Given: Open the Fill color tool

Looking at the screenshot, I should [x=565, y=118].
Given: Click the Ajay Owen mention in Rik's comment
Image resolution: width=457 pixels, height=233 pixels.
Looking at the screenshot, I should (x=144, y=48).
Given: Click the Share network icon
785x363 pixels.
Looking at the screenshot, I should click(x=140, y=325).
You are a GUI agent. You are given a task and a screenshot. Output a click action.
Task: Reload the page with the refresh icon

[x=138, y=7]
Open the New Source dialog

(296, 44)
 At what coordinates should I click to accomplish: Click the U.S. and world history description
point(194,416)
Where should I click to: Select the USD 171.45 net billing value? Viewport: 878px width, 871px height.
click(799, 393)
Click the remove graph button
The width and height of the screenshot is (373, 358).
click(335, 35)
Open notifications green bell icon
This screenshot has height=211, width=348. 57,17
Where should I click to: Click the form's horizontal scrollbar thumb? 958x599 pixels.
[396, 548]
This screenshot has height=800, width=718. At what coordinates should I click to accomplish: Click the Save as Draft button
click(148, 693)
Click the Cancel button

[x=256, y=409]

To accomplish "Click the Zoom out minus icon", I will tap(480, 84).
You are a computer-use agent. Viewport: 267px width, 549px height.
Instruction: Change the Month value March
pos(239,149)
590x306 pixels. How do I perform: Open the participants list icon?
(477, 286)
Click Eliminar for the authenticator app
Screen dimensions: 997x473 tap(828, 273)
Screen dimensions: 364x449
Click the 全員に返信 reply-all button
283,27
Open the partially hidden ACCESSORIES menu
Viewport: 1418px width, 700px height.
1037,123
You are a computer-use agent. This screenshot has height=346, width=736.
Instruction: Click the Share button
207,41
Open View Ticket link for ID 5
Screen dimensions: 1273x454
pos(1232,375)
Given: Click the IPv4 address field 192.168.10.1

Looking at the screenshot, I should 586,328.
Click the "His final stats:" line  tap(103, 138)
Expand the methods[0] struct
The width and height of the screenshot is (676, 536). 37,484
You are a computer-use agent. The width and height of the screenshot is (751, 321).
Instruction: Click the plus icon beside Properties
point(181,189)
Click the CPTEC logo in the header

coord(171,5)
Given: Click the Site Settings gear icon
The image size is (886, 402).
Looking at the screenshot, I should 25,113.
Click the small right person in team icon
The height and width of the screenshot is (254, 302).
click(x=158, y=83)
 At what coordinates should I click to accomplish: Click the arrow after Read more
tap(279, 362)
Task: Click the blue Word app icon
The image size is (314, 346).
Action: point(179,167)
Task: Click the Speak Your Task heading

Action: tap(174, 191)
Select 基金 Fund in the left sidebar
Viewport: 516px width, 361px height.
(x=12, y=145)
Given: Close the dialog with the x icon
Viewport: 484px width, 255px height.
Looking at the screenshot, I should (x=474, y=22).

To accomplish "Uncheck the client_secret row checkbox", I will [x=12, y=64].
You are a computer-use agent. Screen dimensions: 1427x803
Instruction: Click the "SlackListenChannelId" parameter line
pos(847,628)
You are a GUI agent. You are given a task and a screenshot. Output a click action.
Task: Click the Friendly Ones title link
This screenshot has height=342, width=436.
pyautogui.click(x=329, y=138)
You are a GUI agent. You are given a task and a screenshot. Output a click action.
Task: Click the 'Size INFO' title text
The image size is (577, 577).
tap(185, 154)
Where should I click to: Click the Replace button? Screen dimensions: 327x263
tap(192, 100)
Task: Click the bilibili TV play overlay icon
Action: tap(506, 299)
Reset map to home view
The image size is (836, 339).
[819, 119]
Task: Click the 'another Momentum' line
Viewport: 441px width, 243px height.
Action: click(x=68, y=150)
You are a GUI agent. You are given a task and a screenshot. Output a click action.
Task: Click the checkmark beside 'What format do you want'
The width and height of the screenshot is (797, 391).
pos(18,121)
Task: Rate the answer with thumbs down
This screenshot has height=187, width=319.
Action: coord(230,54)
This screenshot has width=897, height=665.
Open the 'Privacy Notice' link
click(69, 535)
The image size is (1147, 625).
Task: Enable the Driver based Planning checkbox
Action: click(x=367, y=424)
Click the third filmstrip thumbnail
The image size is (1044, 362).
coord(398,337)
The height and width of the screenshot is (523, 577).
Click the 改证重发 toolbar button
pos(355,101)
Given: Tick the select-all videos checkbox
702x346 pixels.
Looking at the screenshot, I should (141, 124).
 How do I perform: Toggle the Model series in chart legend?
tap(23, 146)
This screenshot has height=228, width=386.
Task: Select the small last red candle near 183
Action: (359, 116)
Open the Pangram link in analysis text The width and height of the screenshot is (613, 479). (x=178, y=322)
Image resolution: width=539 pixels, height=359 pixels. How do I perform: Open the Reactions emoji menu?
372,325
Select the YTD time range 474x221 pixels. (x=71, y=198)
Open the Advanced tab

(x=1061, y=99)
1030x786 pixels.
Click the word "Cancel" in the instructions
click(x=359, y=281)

Task directions >> Which lines of the data contain the word "will"? Copy each one.

Answer to this exercise >>
To accomplish "Click the Zoom out minus icon", I will tap(480, 84).
To accomplish "Uncheck the client_secret row checkbox", I will [x=12, y=64].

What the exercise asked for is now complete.